**PAGE EXTRACT**

####

It’s been seven years, but I'm still not ready to have this talk.

By Elly Lonon
Updated October 16, 2017
Mom hugging daughter in blanket on beach
Credit: Hero Images/Getty Images

I’ve never said the word “died” in front of my children. I’ve never said “dead” or “death” either. I’ve never used the word “kill.” Birds simply eat worms with no further discussion of what becomes of the consumed invertebrates. Cats go to live with people that can take better care of them when they get old and sick.

What do I tell them about moms?

It’s been seven years since I went into remission from non-Hodgkin Lymphoma. Seven years. That’s more than a lifetime ago—two lifetimes if we’re counting those of my kids. It’s less time than it takes to get a medical degree, yet ample time to wage a war. It’s a federal prison term. It’s 122,304 Muppet Shows.

There’s a scientific theory that it takes seven years to replace every cell in your body. If that’s the case, this body—the one I inhabit right now—has never been touched by cancer.

These fingertips have never tingled with neuropathy. These veins have never thrombosed or collapsed with the weight of cold chemicals. The lining of this throat has never torn. This scalp has never bristled against the cold of a satin pillowcase. The skin on this chest has never stretched over a malignant mound of tumor protruding from between these ribs that have never bent against its mass. This uterus has never known barrenness. Seven years.

I don’t feel new. I don’t even feel gently used. I feel ancient. Vulnerable. Like I must stay ever vigilant. My theoretically fresh young eyes are drawn to the tiny white dash upon the new skin of my left breast and I can feel the biopsy needle plunging repeatedly between my ribs, reaching for the tumor. These lungs still panic when plagued with chronic cough. This brain, this body, seven years later still remembers what it felt like to be inhabited by cancer.

####

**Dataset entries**
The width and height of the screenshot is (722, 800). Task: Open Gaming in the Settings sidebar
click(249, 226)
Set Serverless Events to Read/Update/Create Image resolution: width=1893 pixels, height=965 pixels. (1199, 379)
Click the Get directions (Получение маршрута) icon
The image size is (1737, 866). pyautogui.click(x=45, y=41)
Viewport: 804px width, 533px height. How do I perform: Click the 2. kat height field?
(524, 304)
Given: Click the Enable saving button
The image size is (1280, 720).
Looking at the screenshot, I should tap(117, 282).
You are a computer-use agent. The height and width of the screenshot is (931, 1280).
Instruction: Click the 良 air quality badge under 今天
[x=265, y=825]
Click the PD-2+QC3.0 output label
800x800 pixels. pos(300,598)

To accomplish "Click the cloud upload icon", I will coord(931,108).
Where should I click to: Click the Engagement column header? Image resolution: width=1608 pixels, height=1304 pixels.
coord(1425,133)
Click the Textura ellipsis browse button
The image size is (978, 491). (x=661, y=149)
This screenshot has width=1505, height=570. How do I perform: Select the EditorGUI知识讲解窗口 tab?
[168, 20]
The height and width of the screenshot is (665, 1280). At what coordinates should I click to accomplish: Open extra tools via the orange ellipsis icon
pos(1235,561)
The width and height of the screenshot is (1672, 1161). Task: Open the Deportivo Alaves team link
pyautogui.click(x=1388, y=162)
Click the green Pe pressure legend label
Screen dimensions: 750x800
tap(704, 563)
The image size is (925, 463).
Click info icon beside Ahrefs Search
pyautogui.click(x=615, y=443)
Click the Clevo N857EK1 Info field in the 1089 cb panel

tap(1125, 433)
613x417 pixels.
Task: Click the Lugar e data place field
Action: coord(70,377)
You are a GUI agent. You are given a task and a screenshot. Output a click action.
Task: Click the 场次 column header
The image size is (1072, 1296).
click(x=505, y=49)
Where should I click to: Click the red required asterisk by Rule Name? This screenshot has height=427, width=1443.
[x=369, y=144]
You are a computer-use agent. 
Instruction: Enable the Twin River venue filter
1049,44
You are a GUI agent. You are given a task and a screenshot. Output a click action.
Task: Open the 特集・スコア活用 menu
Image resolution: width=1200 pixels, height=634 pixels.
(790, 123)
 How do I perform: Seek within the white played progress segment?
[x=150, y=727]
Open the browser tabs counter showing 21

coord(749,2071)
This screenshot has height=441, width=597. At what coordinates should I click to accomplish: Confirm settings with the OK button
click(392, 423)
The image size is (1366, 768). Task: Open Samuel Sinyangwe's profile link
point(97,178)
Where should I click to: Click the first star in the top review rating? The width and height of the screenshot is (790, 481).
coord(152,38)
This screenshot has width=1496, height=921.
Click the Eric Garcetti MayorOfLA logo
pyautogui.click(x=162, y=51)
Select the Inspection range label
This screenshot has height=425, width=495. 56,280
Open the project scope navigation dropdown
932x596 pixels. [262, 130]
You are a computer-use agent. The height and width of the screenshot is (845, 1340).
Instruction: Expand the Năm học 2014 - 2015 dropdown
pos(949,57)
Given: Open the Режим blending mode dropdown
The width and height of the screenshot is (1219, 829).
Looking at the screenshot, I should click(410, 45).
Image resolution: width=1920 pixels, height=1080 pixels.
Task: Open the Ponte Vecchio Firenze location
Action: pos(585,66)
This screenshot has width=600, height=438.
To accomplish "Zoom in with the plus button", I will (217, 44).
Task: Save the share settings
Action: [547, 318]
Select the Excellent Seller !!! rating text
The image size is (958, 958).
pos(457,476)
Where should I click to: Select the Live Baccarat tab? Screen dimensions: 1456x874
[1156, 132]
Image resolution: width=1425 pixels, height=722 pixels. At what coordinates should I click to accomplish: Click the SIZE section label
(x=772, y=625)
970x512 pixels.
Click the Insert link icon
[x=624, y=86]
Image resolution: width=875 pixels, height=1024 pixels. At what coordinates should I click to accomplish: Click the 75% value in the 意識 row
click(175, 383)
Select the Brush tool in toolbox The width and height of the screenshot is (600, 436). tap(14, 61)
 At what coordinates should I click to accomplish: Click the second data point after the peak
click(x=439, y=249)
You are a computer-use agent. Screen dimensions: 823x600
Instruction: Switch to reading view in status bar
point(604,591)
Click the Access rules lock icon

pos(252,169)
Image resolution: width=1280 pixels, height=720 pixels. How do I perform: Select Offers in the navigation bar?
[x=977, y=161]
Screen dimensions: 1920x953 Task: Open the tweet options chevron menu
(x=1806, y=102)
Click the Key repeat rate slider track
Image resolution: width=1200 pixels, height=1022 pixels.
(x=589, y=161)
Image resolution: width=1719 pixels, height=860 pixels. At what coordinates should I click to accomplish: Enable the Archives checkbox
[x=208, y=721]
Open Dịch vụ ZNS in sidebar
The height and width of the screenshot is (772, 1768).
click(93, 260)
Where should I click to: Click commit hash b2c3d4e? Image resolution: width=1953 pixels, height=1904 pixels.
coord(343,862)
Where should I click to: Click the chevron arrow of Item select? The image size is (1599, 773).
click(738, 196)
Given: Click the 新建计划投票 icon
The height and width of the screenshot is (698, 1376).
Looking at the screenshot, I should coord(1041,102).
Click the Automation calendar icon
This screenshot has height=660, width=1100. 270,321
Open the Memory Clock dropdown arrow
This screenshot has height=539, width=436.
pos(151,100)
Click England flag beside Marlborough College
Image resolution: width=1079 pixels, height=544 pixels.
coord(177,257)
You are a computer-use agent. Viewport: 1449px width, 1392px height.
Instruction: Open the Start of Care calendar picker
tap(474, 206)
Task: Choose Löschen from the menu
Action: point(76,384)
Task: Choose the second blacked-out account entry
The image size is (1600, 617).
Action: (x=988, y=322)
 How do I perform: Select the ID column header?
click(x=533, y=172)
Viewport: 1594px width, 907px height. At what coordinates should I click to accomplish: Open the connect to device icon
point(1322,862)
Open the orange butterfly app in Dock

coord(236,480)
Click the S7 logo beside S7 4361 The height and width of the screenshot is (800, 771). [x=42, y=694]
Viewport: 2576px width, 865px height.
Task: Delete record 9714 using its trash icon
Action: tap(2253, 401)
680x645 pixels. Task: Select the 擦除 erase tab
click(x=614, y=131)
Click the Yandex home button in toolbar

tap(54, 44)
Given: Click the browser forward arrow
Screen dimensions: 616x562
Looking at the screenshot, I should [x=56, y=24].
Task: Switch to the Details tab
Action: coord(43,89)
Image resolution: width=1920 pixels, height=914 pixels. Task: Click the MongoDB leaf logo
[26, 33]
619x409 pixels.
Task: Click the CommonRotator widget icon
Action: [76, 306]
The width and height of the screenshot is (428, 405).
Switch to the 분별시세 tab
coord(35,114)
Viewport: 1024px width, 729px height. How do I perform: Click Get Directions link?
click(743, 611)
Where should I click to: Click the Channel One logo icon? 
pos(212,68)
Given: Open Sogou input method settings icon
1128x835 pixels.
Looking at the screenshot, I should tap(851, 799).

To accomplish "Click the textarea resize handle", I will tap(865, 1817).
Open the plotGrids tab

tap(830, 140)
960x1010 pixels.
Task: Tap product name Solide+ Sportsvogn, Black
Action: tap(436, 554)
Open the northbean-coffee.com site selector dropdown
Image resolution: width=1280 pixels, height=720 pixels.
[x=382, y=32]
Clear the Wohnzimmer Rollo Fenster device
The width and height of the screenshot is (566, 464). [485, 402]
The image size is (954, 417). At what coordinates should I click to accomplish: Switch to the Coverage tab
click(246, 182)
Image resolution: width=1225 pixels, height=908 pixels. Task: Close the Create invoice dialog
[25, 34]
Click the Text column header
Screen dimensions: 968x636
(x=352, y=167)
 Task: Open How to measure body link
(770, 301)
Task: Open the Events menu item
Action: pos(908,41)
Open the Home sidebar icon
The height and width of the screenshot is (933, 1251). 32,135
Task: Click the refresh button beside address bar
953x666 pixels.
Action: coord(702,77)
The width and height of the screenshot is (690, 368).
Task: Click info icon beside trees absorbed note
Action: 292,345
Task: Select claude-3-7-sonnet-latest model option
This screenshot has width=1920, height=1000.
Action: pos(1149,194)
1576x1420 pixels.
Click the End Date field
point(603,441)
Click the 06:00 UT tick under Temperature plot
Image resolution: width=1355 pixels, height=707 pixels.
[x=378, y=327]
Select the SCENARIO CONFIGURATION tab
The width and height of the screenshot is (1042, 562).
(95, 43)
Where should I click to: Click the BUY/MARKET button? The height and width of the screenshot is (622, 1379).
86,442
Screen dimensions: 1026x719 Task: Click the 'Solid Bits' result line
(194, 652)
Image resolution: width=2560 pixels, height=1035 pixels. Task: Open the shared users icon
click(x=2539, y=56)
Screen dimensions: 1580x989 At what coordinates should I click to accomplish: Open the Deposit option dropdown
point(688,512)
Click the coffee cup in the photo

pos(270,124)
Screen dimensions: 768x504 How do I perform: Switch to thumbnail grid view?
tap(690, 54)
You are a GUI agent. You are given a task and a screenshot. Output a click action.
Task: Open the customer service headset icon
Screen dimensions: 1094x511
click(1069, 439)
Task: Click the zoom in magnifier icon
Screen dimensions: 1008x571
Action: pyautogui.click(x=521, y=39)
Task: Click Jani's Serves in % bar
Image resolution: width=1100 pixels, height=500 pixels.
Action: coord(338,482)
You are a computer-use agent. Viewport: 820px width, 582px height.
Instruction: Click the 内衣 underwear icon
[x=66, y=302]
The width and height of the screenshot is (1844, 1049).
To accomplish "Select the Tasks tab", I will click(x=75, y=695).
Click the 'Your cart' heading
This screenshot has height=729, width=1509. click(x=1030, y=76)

####

**WHAT NEEDS TO BE DONE**
In the essay about remission, what illness did the writer have?

**RESPONSE TO THE EXERCISE**
Non-Hodgkin Lymphoma.